A theoretical model of circulatory interstitial fluid flow and species transport within porous cortical bone.

A three-dimensional model of interstitial fluid flow and passive species transport within mineralized regions surrounding cross-cortical vessel canals is developed. In contrast to earlier studies, the present model applies to circulatory, non-stress-induced interstitial flow in porous cortical bone. Based on previous experimental observations, the canals are modeled as line sources that pass at an oblique angle through the cortex. Cross-cortical interstitial flow from the endosteal surface to the periosteal surface is also taken into account.

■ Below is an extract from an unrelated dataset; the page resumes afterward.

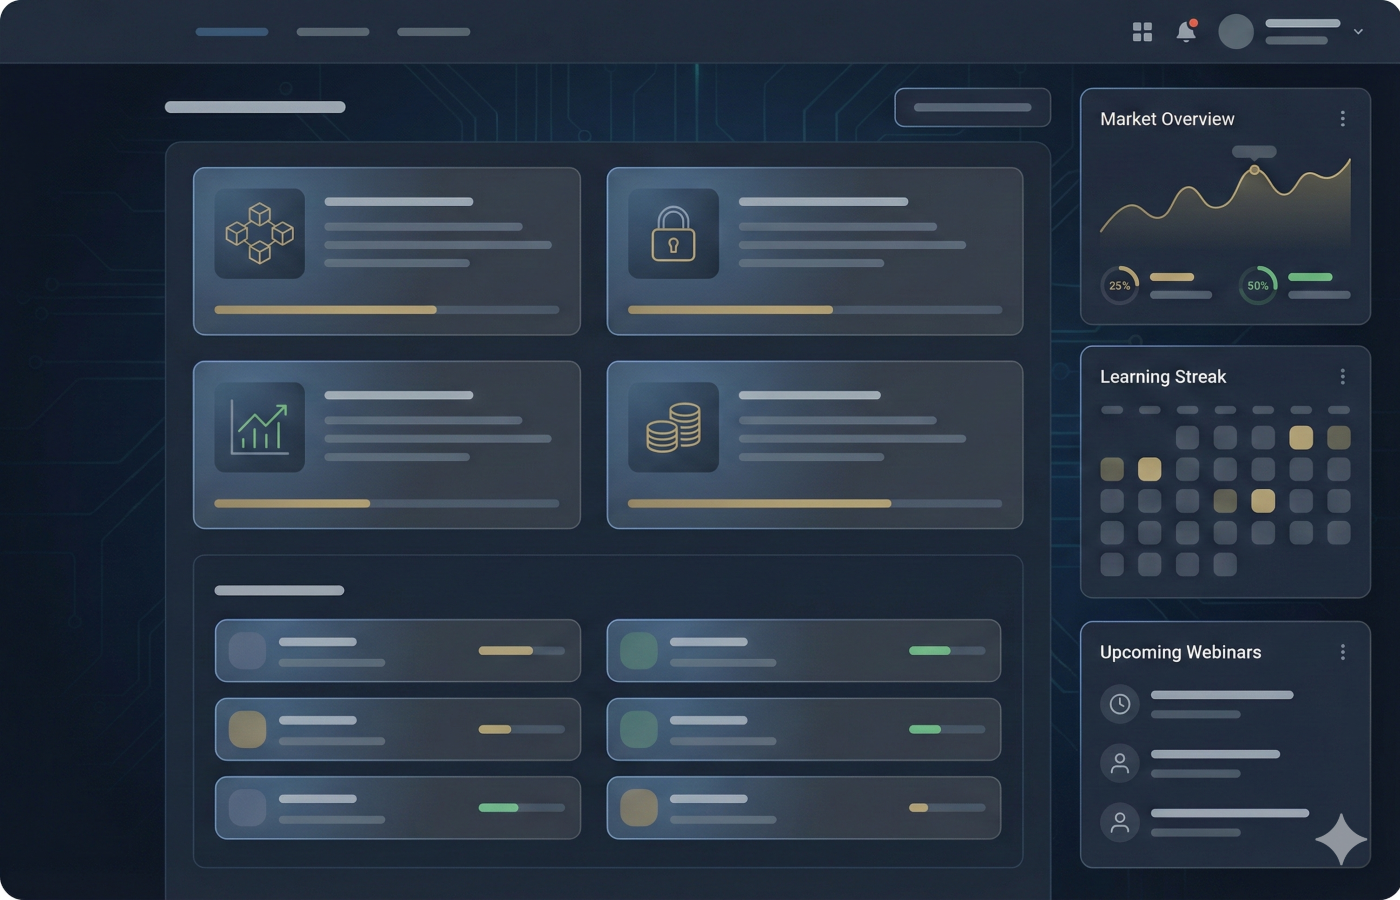Switch to the third navigation tab
Image resolution: width=1400 pixels, height=900 pixels.
tap(433, 31)
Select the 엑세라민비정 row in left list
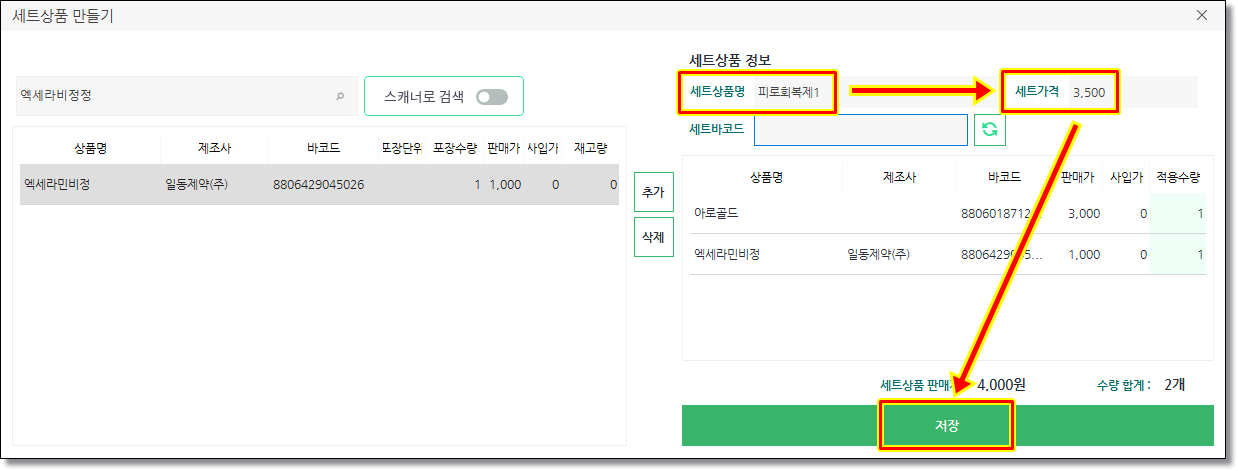 coord(319,185)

It is found that model transport characteristics are qualitatively consistent with reported observations. In addition, parametric studies reveal the following: (1) Solute contact with the matrix is maximized when the ratio of canal radius to cortex thickness (R) is near physiological R values. (2) Solute-matrix contact falls to low levels when R falls below the physiological range. (3) Solute-matrix contact is maximized when the cross-cortical velocity is approximately an order of magnitude smaller than the canal outflow velocity. The first and second findings suggest that within porous bone physiological ranges of R promote near optimal species contact with the mineralized matrix. The third finding suggests that relatively impermeable layers of bone within the cortex can effectively promote solute-matrix contact by limiting cross-cortical flow. Finally, the model suggests that intra-canal resorption associated with reduced external loading may effectively compensate for reduced stress-induced interstitial flow by enhancing circulatory interstitial flow and species transport.